Work to be completed: From the first entry to the last, repeat the listing exactly.

The input:
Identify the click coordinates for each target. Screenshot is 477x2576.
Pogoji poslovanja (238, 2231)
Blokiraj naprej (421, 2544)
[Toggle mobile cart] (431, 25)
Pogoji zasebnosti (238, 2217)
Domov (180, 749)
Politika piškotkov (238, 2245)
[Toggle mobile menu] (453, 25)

Exercise result:
Identify the click coordinates for each target. Screenshot is 477x2576.
Pogoji poslovanja (238, 2231)
Blokiraj naprej (421, 2544)
[Toggle mobile cart] (431, 25)
Pogoji zasebnosti (238, 2217)
Domov (180, 749)
Politika piškotkov (238, 2245)
[Toggle mobile menu] (453, 25)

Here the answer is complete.